Machine states and lifecycle

Fly Machines go through a series of lifecycle states during creation, updates, shutdown, and deletion. If you’re automating deployments, coordinating Machine pools, or writing tools against the Machines API, understanding these states can help you make better decisions.

Machine state vs. machine version state

Each Machine has a single Machine ID, but every change (like updating the image or resources) creates a new Machine version. It’s important to distinguish between:

  • Overall Machine state – represents the active version of the Machine.
  • Machine version state – represents the state of a specific version of a Machine.

If you query a Machine without specifying a version, the API returns the current active version’s state. If you query an older version, the API may return a terminal state like replaced.

Machine state types

Persistent states

These states remain until you take action (or something fails).

State Description
created Initial status. Machine has been created but not yet started
started Running and network-accessible
stopped Exited, either on its own or explicitly stopped
suspended Suspended to disk; will attempt to resume on next start
failed Machine encountered an error and could not start successfully

Transient states

These are short-lived. The Machine will move to a new state automatically.

State Description
creating Machine is being initialized
starting Transitioning from stopped or suspended to started
stopping Transitioning from started to stopped
restarting Machine is restarting
suspending Transitioning from started to suspended
destroying User asked for the Machine to be completely removed
launch_failed Machine failed to launch; will transition to destroyed
updating Machine is being updated to a new version
replacing User-initiated configuration change (image, VM size, etc.) in progress

Terminal states

These are final states that a Machine or its version won’t exit from.

State Description
destroyed No longer exists
replaced Machine version was replaced by a newer one (applies to version-specific queries only).

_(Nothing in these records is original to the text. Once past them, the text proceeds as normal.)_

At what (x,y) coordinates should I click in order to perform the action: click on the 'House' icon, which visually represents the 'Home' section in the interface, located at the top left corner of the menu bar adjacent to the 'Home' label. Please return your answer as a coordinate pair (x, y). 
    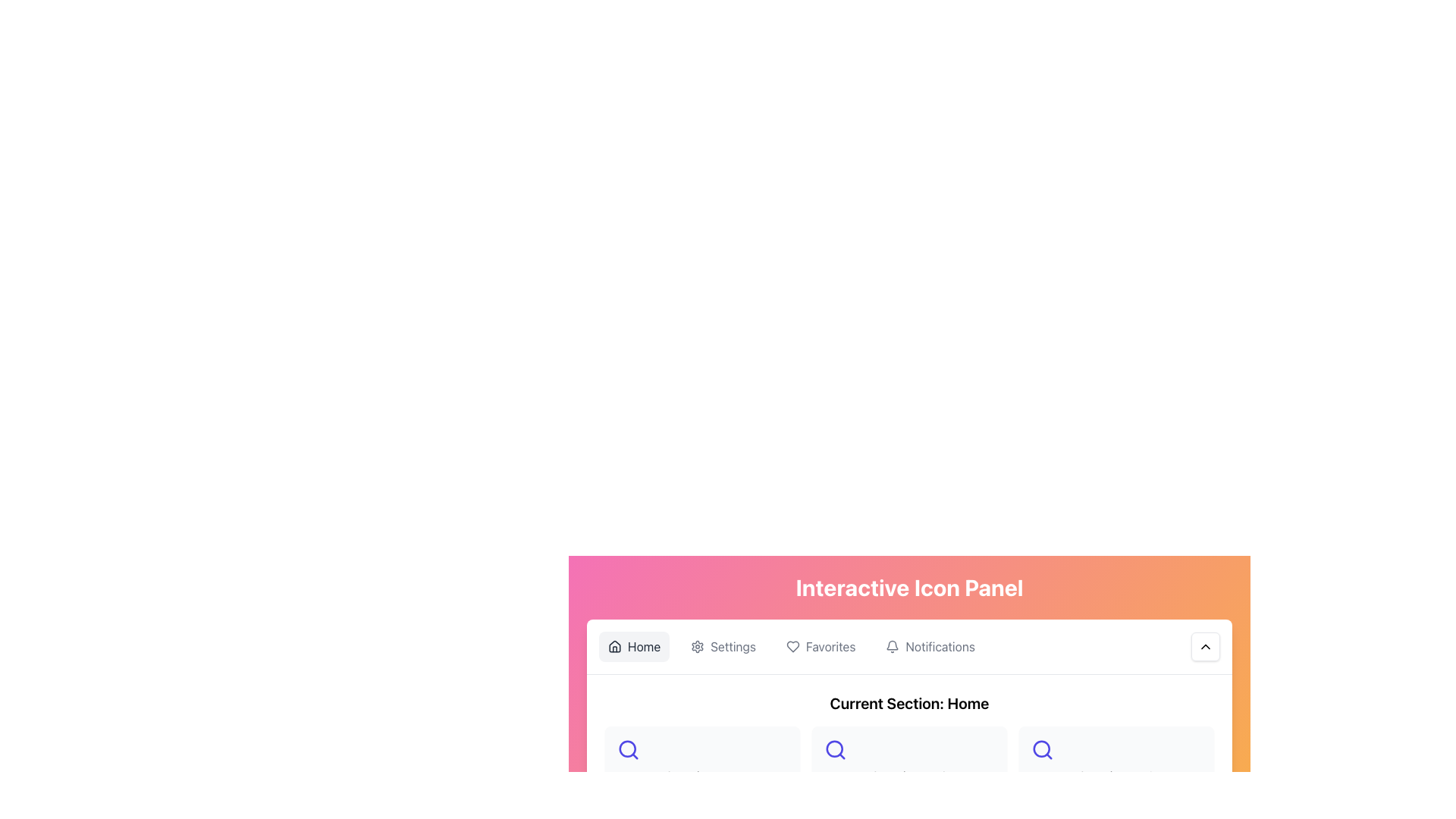
    Looking at the image, I should click on (615, 646).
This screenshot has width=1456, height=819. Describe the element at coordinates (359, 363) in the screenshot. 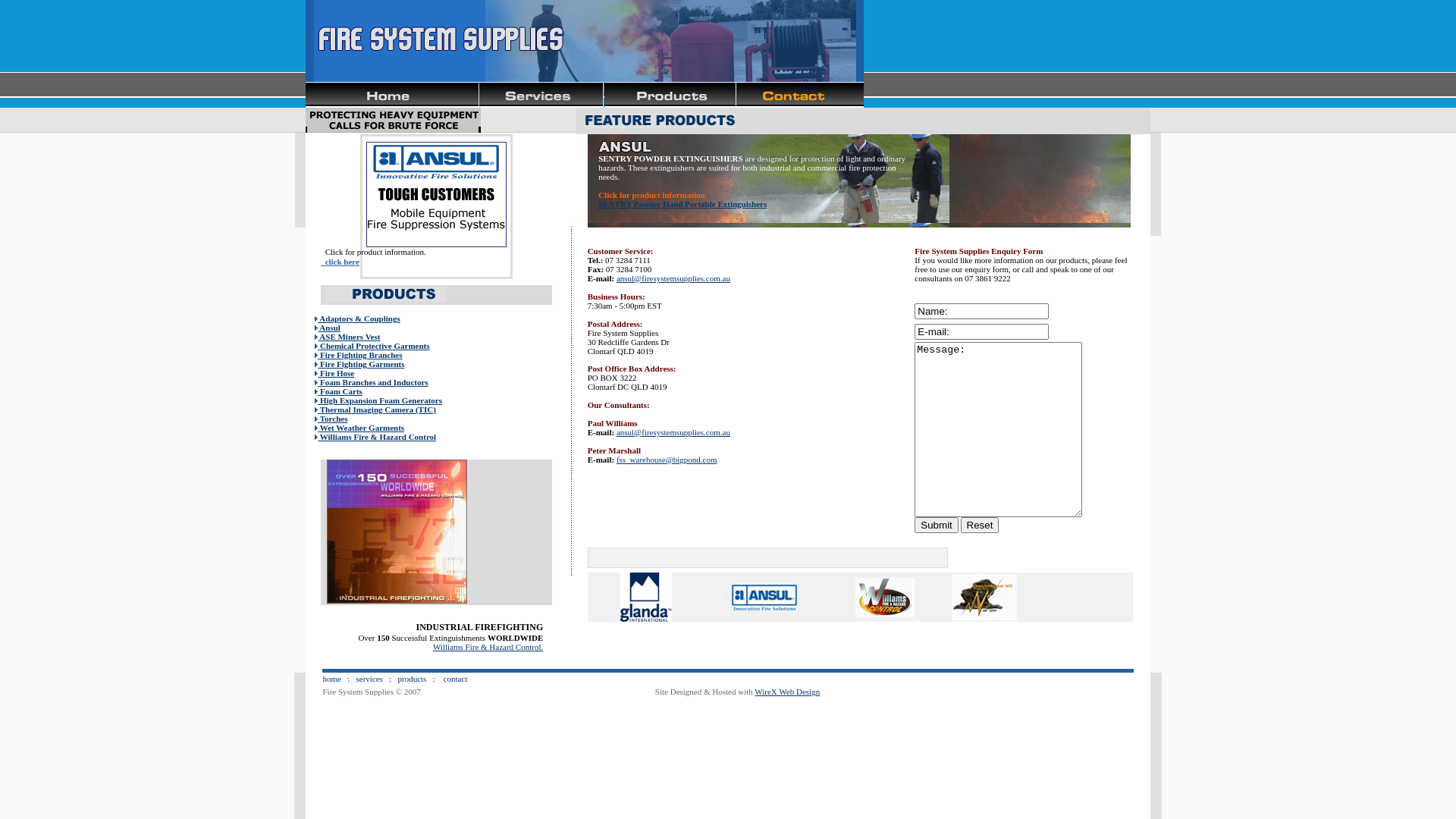

I see `' Fire Fighting Garments'` at that location.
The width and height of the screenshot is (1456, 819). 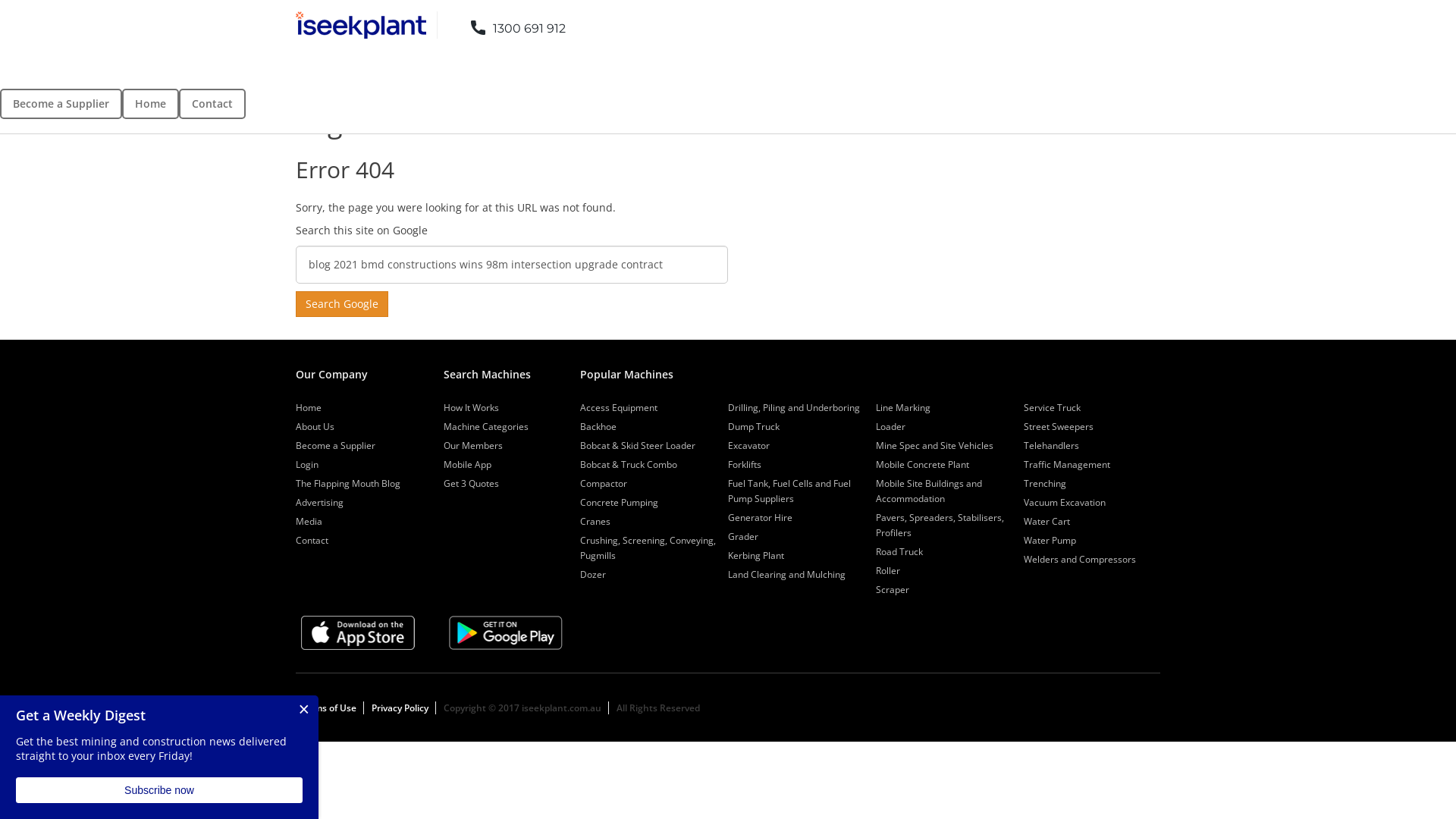 I want to click on 'Mobile Concrete Plant', so click(x=921, y=463).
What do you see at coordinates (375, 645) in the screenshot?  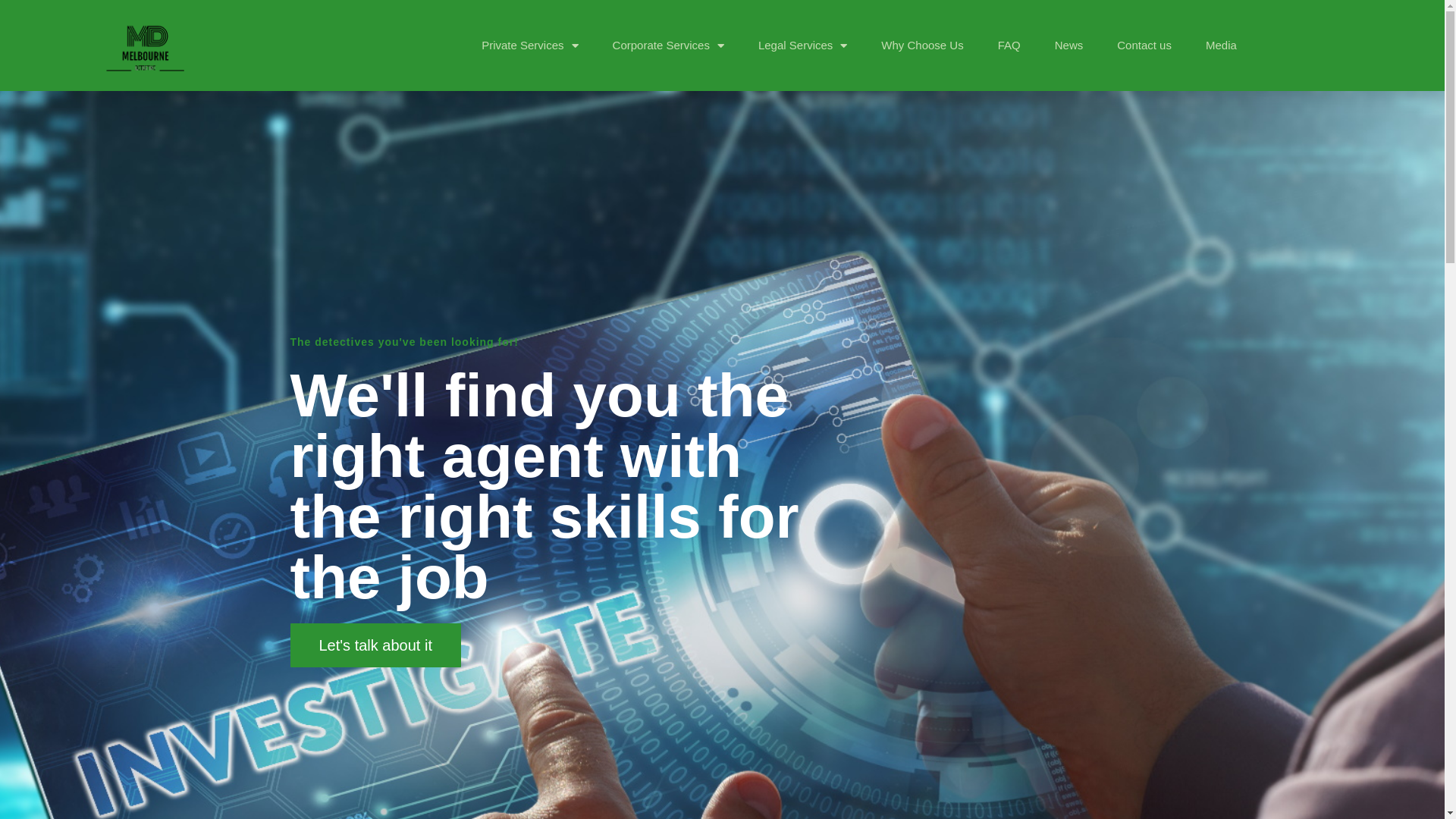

If you query an older version by ID, the API will always return replaced for that version, even if the Machine is currently running.
migrated Machine has been moved to a new host; previous version is no longer active

Machine state lifecycle diagrams

Overall Machine state lifecycle

Machine state lifecycle diagram

Machine version state transitions

Machine version state transitions diagram

Update and versioning behavior

When you update a Machine:

  1. A new Machine version is created with the updated configuration.
  2. The previous version is marked as replaced.
  3. The new version becomes the active version and:
    • May stay in created if skip_launch is set to true.
    • May transition to started by default.
    • May transition to stopped, depending on how the update was triggered and the config used.

Machines are launched automatically upon creation or after an update unless skip_launch is explicitly set. This flag allows you to create or update a Machine without starting it immediately.

If you query an old version by version ID, you may see replaced. To always get the current state, query the Machine without specifying a version.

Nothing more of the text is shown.